### Written task
Convert the records below into a JSON list of strings, one string per line with blank lines omitted, starting at the line containing "Image resolution: width=1568 pixels, height=771" and ending at the line containing "Action: (275, 23)", both included.

### Given records
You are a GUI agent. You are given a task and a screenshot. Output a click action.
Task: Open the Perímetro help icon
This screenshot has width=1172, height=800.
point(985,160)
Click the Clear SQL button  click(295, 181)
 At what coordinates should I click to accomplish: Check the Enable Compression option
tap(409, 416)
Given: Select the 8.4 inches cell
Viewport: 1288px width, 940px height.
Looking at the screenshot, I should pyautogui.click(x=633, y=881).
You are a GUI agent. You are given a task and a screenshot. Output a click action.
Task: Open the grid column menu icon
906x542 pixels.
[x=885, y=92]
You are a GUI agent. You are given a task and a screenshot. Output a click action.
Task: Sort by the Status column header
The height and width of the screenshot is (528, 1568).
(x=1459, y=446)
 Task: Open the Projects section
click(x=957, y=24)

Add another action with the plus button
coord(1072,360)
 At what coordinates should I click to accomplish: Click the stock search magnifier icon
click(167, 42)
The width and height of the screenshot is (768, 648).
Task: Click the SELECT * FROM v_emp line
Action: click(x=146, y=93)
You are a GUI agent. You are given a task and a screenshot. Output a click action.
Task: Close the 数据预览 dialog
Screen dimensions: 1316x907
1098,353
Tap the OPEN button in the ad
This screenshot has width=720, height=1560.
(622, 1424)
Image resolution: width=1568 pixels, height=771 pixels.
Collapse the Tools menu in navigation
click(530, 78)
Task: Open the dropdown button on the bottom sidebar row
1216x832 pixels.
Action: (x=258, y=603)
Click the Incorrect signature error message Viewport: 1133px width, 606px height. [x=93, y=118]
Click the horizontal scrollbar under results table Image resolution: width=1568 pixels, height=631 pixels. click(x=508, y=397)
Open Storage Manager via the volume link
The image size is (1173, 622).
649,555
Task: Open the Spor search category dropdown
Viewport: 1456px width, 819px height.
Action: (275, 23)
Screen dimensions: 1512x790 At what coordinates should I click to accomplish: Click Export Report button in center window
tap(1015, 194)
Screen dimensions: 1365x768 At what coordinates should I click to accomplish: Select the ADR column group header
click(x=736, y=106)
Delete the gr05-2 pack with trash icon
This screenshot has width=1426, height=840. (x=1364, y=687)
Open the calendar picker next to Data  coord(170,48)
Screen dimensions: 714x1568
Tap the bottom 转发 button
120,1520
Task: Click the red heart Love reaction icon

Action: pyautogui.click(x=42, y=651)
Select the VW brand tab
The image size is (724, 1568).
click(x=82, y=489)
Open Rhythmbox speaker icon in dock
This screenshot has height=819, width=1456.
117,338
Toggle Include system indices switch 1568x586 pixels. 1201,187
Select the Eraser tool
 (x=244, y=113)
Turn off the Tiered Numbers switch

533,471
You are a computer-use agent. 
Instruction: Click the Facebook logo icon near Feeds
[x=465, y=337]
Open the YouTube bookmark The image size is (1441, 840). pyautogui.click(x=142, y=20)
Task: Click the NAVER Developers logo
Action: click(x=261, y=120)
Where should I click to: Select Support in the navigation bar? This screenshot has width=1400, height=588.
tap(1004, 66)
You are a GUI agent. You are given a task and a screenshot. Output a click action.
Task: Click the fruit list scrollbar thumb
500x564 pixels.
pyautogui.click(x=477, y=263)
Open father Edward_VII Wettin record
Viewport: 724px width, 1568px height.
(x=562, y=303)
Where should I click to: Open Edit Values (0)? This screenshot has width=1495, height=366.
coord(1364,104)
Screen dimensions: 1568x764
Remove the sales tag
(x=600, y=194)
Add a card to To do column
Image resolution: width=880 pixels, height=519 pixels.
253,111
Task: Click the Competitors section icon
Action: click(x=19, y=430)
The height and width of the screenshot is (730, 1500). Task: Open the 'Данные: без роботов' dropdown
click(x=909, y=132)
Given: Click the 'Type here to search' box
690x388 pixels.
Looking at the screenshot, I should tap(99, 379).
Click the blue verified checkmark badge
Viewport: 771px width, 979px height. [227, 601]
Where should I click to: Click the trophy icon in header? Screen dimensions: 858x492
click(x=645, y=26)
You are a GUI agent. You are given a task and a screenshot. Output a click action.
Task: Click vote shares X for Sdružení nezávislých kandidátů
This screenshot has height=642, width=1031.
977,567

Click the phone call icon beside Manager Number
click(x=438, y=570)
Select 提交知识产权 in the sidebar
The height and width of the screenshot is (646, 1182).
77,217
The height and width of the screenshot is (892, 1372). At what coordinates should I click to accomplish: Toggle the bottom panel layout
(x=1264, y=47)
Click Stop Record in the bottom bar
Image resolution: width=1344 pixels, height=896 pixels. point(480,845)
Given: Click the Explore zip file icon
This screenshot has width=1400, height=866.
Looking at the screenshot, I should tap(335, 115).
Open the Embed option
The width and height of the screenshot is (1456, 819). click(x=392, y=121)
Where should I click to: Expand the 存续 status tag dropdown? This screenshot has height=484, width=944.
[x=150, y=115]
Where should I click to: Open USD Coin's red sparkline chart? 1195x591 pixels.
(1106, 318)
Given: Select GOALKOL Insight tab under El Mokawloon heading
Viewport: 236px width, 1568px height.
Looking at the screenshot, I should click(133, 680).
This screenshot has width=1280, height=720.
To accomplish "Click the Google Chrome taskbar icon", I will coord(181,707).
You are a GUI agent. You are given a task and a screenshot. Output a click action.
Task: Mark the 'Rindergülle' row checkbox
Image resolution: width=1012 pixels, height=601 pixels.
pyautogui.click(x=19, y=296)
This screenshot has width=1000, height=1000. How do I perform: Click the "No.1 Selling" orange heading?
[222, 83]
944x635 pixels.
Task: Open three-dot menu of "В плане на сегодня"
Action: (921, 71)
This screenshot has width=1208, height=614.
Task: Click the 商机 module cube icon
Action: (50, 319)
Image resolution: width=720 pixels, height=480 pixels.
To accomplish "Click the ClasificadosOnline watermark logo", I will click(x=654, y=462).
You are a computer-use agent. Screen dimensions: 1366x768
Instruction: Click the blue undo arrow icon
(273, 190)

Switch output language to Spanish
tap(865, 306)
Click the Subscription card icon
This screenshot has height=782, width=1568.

### Full response
[
  "Image resolution: width=1568 pixels, height=771 pixels.",
  "Collapse the Tools menu in navigation",
  "click(530, 78)",
  "Task: Open the dropdown button on the bottom sidebar row",
  "1216x832 pixels.",
  "Action: (x=258, y=603)",
  "Click the Incorrect signature error message Viewport: 1133px width, 606px height. [x=93, y=118]",
  "Click the horizontal scrollbar under results table Image resolution: width=1568 pixels, height=631 pixels. click(x=508, y=397)",
  "Open Storage Manager via the volume link",
  "The image size is (1173, 622).",
  "649,555",
  "Task: Open the Spor search category dropdown",
  "Viewport: 1456px width, 819px height.",
  "Action: (275, 23)"
]